• _INSTRUCTIONS TO FOLLOW_: Down to the final line, print each entry exactly.

###

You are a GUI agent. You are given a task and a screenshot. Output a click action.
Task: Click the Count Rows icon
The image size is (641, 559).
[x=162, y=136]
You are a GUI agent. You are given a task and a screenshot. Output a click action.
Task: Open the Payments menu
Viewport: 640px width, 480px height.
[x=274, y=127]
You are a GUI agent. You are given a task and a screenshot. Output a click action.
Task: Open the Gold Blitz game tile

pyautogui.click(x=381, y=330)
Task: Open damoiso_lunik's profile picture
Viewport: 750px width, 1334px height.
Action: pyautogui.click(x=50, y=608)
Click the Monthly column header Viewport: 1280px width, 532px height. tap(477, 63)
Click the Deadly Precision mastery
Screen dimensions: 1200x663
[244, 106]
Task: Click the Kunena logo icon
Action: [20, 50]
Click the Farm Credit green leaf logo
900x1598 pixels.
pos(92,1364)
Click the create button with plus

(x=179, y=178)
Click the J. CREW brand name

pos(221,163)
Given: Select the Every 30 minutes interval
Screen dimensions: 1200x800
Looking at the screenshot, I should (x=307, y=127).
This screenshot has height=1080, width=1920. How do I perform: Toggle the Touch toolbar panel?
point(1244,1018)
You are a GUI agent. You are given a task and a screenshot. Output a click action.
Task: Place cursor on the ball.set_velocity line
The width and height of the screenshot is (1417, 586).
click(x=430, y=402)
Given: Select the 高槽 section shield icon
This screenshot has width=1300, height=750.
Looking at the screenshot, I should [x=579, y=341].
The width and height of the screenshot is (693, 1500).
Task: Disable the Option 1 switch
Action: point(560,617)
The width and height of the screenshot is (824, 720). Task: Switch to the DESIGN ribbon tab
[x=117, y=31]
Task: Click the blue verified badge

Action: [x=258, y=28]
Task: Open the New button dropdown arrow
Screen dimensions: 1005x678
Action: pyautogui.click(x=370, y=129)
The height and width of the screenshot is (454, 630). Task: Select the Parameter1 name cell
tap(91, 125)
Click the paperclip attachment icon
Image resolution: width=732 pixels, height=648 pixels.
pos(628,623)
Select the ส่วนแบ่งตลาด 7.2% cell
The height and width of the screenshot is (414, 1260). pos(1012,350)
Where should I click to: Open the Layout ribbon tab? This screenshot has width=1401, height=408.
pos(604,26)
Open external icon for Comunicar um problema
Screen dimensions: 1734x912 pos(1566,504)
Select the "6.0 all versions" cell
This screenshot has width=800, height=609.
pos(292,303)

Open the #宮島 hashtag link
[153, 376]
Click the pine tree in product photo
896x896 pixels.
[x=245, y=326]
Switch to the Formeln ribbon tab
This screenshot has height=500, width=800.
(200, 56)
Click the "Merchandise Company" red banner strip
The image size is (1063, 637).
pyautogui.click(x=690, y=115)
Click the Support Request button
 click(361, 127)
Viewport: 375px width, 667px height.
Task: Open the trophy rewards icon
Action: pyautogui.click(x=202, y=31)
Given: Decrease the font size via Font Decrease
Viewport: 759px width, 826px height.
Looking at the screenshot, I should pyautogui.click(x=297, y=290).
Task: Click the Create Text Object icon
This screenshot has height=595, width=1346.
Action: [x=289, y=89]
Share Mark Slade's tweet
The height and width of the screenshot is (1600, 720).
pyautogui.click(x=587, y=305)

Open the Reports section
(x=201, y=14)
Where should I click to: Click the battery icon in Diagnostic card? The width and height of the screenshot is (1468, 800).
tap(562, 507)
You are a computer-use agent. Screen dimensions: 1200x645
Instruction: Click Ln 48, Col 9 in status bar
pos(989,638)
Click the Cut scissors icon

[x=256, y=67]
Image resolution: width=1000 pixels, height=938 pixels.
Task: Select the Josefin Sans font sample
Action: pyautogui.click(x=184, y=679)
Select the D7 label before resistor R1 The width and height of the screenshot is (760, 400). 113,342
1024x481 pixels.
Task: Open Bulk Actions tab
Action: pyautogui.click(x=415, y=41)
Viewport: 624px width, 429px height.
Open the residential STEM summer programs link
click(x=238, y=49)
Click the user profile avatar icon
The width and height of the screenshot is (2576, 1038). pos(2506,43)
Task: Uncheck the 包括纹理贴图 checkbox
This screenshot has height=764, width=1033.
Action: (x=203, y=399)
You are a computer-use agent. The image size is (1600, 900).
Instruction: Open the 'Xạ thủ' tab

###

• _ANSWER TO THIS EXERCISE_:
You are a GUI agent. You are given a task and a screenshot. Output a click action.
Task: Click the Count Rows icon
The image size is (641, 559).
[x=162, y=136]
You are a GUI agent. You are given a task and a screenshot. Output a click action.
Task: Open the Payments menu
Viewport: 640px width, 480px height.
[x=274, y=127]
You are a GUI agent. You are given a task and a screenshot. Output a click action.
Task: Open the Gold Blitz game tile

pyautogui.click(x=381, y=330)
Task: Open damoiso_lunik's profile picture
Viewport: 750px width, 1334px height.
Action: pyautogui.click(x=50, y=608)
Click the Monthly column header Viewport: 1280px width, 532px height. tap(477, 63)
Click the Deadly Precision mastery
Screen dimensions: 1200x663
[244, 106]
Task: Click the Kunena logo icon
Action: [20, 50]
Click the Farm Credit green leaf logo
900x1598 pixels.
pos(92,1364)
Click the create button with plus

(x=179, y=178)
Click the J. CREW brand name

pos(221,163)
Given: Select the Every 30 minutes interval
Screen dimensions: 1200x800
Looking at the screenshot, I should (x=307, y=127).
This screenshot has height=1080, width=1920. How do I perform: Toggle the Touch toolbar panel?
point(1244,1018)
You are a GUI agent. You are given a task and a screenshot. Output a click action.
Task: Place cursor on the ball.set_velocity line
The width and height of the screenshot is (1417, 586).
click(x=430, y=402)
Given: Select the 高槽 section shield icon
This screenshot has width=1300, height=750.
Looking at the screenshot, I should [x=579, y=341].
The width and height of the screenshot is (693, 1500).
Task: Disable the Option 1 switch
Action: point(560,617)
The width and height of the screenshot is (824, 720). Task: Switch to the DESIGN ribbon tab
[x=117, y=31]
Task: Click the blue verified badge

Action: [x=258, y=28]
Task: Open the New button dropdown arrow
Screen dimensions: 1005x678
Action: pyautogui.click(x=370, y=129)
The height and width of the screenshot is (454, 630). Task: Select the Parameter1 name cell
tap(91, 125)
Click the paperclip attachment icon
Image resolution: width=732 pixels, height=648 pixels.
pos(628,623)
Select the ส่วนแบ่งตลาด 7.2% cell
The height and width of the screenshot is (414, 1260). pos(1012,350)
Where should I click to: Open the Layout ribbon tab? This screenshot has width=1401, height=408.
pos(604,26)
Open external icon for Comunicar um problema
Screen dimensions: 1734x912 pos(1566,504)
Select the "6.0 all versions" cell
This screenshot has width=800, height=609.
pos(292,303)

Open the #宮島 hashtag link
[153, 376]
Click the pine tree in product photo
896x896 pixels.
[x=245, y=326]
Switch to the Formeln ribbon tab
This screenshot has height=500, width=800.
(200, 56)
Click the "Merchandise Company" red banner strip
The image size is (1063, 637).
pyautogui.click(x=690, y=115)
Click the Support Request button
 click(361, 127)
Viewport: 375px width, 667px height.
Task: Open the trophy rewards icon
Action: pyautogui.click(x=202, y=31)
Given: Decrease the font size via Font Decrease
Viewport: 759px width, 826px height.
Looking at the screenshot, I should pyautogui.click(x=297, y=290).
Task: Click the Create Text Object icon
This screenshot has height=595, width=1346.
Action: [x=289, y=89]
Share Mark Slade's tweet
The height and width of the screenshot is (1600, 720).
pyautogui.click(x=587, y=305)

Open the Reports section
(x=201, y=14)
Where should I click to: Click the battery icon in Diagnostic card? The width and height of the screenshot is (1468, 800).
tap(562, 507)
You are a computer-use agent. Screen dimensions: 1200x645
Instruction: Click Ln 48, Col 9 in status bar
pos(989,638)
Click the Cut scissors icon

[x=256, y=67]
Image resolution: width=1000 pixels, height=938 pixels.
Task: Select the Josefin Sans font sample
Action: pyautogui.click(x=184, y=679)
Select the D7 label before resistor R1 The width and height of the screenshot is (760, 400). 113,342
1024x481 pixels.
Task: Open Bulk Actions tab
Action: pyautogui.click(x=415, y=41)
Viewport: 624px width, 429px height.
Open the residential STEM summer programs link
click(x=238, y=49)
Click the user profile avatar icon
The width and height of the screenshot is (2576, 1038). pos(2506,43)
Task: Uncheck the 包括纹理贴图 checkbox
This screenshot has height=764, width=1033.
Action: (x=203, y=399)
You are a computer-use agent. The image size is (1600, 900).
Instruction: Open the 'Xạ thủ' tab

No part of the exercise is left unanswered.